Part 11

40 1 0
                                    

[]

Sepulang sekolah, di hari Senin Ane harus latihan band untuk acara Festival Sekolah Wiradarma yang akan dilaksanakan tanggal 16 April mendatang. Dengan gerakan cepat, gadis itu menaiki tangga hingga sebuah tangan mencengkram lengannya. Gadis itu menoleh takut, dan ternyata yang mencengkram lengannya adalah Iyan. Mungkin ini efek membenci Mousa sampai sesuatu yang paling suka cowok itu lakukan pada Ane membuat gadis itu selalu berfikir ke arah sana.

“Kenapa?” tanya Iyan saat sudah berjalan di sampingnya. Cowok itu memang ditugaskan oleh Aka untuk menjaganya. Tipe kakak yang sangat protektif. Apalagi sejak kejadian tadi malam. Ah, tuh ‘kan, Ane mengingatnya lagi.

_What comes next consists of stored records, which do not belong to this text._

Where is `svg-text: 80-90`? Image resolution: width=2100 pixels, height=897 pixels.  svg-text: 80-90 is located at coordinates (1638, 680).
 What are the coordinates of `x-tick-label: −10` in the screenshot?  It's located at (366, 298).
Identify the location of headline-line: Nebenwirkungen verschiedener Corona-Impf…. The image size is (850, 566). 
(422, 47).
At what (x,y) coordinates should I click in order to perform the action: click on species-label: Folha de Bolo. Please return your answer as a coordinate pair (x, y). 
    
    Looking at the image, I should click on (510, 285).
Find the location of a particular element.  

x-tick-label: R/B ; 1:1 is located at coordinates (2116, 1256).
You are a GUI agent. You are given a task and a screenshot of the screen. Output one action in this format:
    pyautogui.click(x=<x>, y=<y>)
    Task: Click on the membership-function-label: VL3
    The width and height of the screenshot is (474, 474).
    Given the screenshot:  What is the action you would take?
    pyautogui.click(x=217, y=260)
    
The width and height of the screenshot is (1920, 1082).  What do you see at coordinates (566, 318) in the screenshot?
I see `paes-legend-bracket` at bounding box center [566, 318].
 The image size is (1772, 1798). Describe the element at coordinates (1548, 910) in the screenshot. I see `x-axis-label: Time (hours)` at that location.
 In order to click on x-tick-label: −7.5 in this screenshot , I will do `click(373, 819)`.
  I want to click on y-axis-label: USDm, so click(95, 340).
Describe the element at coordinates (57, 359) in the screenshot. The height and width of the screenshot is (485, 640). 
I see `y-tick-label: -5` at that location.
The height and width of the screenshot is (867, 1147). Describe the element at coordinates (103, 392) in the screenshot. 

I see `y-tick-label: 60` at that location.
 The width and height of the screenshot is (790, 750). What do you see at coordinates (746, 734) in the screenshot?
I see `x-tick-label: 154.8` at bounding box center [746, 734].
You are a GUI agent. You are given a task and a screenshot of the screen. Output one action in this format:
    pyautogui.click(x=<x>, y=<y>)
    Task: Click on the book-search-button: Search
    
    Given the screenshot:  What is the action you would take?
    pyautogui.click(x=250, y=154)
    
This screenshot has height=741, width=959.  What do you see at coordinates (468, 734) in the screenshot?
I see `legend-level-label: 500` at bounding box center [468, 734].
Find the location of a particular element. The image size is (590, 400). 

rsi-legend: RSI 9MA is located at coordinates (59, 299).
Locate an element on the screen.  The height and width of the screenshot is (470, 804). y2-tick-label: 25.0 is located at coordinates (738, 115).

Gadis itu menggeleng sebagai jawaban, karena bisa ribet kalau Iyan tau bahwa Ane berfikir bahwa Iyan adalah Mousa. Bisa lain lagi ceritanya.

Mereka pun memasuki ruang musik dan menemukan ketiga anggota bandnya yang lain sudah menunggu kehadiran mereka. Theo yang sedang mencoba memukul drum sebelum latihan langsung mendongak, menatap kehadiran vokalis pertama mereka bersama gitarisnya. Cowok itu segera bersiul membuat Iyan salah tingkah sedangkan Ane memutar mata jengkel.

“Tumbenan Yan, udah ambil start lo?” tanya cowok itu terbilang bawel. Padahal, cowok itu seharusnya menjaga rahasia Iyan tentang perasaanya pada Ane. Dasar, temen kurang ajar.

Iyan hanya menanggapinya dengan senyum kecil lalu berjalan menghampiri gitarnya. Cowok itu mulai me-stem senar gitarnya agar suaranya tidak sumbang. Setelah persiapan matang. Cowok itu segera memberitahukan pada keempat anggota lain untuk memulai latihan.

Mereka latihan dari mulai jam 2 siang hingga berakhir jam setengah 5 sore. Ane yang harus sampai di apartemen tepat jam 5 sore, langsung mengambil tasnya dan menggendongnya di punggung. Gadis itu segera berpamitan pada anggota bandnya lalu keluar ruangan dan saat ia ingin menuruni tangga melalui tangga kelas 11, ia melihat Mousa berdiri dengan bersandar pada tembok. Cowok itu sedang memakai headshet yang menutupi telinganya dan tangan yang mengutak-atik iPhonenya, sama sekali tidak menyadari kehadiran Ane yang mematung. Takut jika cowok itu menyadari kehadirannya dan melakukan hal aneh lagi seperti kemarin malam, gadis itu mundur selangkah hingga dia bertabrakan dengan tubuh seseorang. Gadis itu menoleh dan menemukan Iyan yang sedang menatap ke arah Mousa datar.
“Yuk.” Iyan langsung menggenggam tangan Ane dan menarik gadis itu untuk menuruni tangga. Sempat gadis itu melirik Mousa dari ekor matanya, cowok itu memandang kepergian Ane dengan tatapannya yang datar namun terskesan kehilangan. Aneh.

Sampai di parkiran, mau tidak mau gadis itu menerima ajakan Iyan karena takut jika ia memilih menaiki bus. Yang ada Ane akan bertemu dengan Mousa.

“Kenapa tadi langsung keluar, ‘kan lo harus balik bareng gue!” Iyan berkata dengan nada keras namun Ane tau, kalau cowok itu sedang mengutarakan perasaan kecewanya.

Ane tersenyum pada kaca spion, berharap cowok itu melihat senyumnya dan benar ‘kan, Iyan melihatnya melalui kaca spion. Cowo itu tersenyum geli melihat senyum meminta maaf milik Ane.

Motor Iyan berhenti di depan pintu masuk lobi apartemen. Ane segera turun dan memberikan helm yang ia kenakan pada Iyan. Gadis itu tersenyum kecil pada cowok yang juga sedang tersenyum ke arahnya. “Makasih yah.” Ane segera berbalik, menaiki tangga yang dilapisi karpet berwarna merah marun. Gadis itu segera bersembunyi saat ia melihat papanya, Fikri, sedang duduk di sofa yang tersedia di lobi. Pria itu seperti sedang menunggunya. Ane sadar bahwa gedung apartemen ini milik keluarga papanya. Bisa saja ‘kan, papanya itu ingin menemui dirinya dan Aka untuk memarahi keduanya.

Sebuah tangan menepuk bahunya membuat gadis itu menutup wajahnya, takut jika salah satu pengawal papanya menemukan Ane sedang bersembunyi di salah satu tembok.